Al concluir la segunda década del siglo XXI y en medio de una crisis sanitaria, que se vislumbra prolongada y que postergará procesos electorales, se pueden zanjar mejor esas diferencias entre unas y otras izquierdas a partir de los desenlaces de sus gobiernos. Visto desde esa perspectiva, el mapa del progresismo latinoamericano del siglo XXI tendría un eje de distinción inobjetable en la capacidad de renuncia, o no, al ejercicio directo del poder del Estado.
Ceder la presidencia de la república, por vías legítimas (elecciones) o ilegítimas (golpes de Estado), no es lo mismo desde luego. Pero más allá del método, la cesión del poder es un acto que, muchas veces, acaba definiendo la biografía de un líder o una líder mucho más que sus años de ejercicio al mando. Los profesionales del culto a la personalidad quieren convencernos de lo contrario, pero lo cierto es que la cesión, o no, del poder dice lo esencial de una política o un político.
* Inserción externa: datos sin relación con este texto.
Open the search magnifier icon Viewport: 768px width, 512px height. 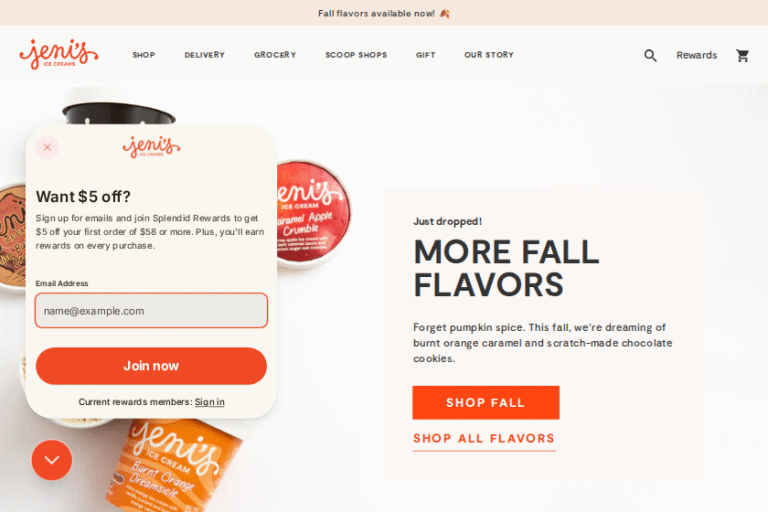650,55
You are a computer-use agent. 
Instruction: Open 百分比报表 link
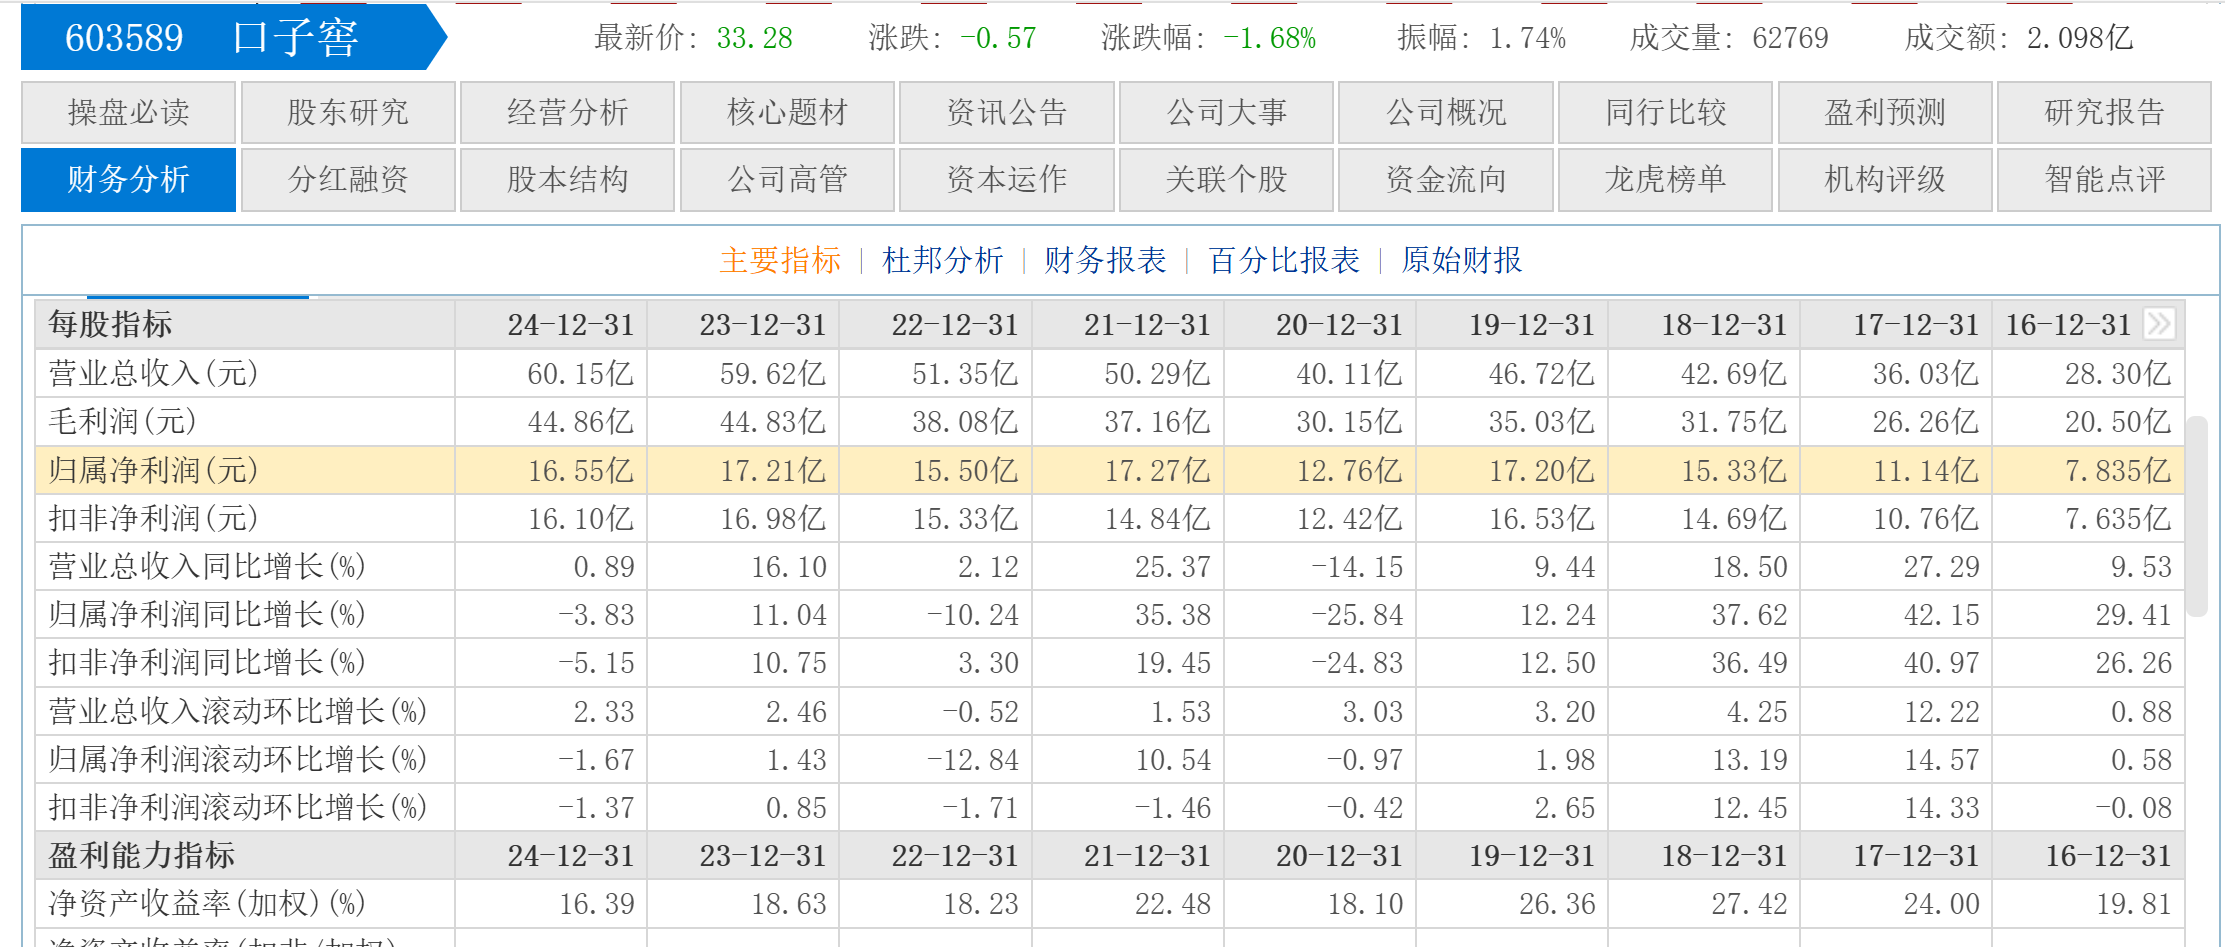(x=1284, y=260)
En la izquierda latinoamericana del siglo XXI son muchos más los presidentes que han dejado el poder, que los que se han aferrado al mando: Lula da Silva, Dilma Rousseff, Ricardo Lagos, Michelle Bachelet, Tabaré Vázquez, José Mujica, Néstor Kirchner, Cristina Fernández, Rafael Correa, Ollanta Humala, Fernando Lugo, Manuel Zelaya, Mauricio Funes y, más recientemente, Evo Morales. De hecho, la reelección indefinida sólo logró establecerse en tres países, Venezuela, Nicaragua y Bolivia, y en éste último, por lo visto, ya está descontinuada.
El gobierno perpetuo de una misma persona, en América Latina, tiene dos orígenes teóricos precisos: el caudillismo cesarista del siglo XIX y principios del XX, y el socialismo real cubano. Ni la Revolución Mexicana ni los populismos clásicos latinoamericanos —el varguismo o el peronismo— establecieron constitucionalmente la reelección indefinida. Hugo Chávez, su principal promotor a principios del siglo XXI, mezcló el cesarismo venezolano con el fidelismo cubano en una fórmula que hoy sólo defienden Nicolás Maduro y Daniel Ortega.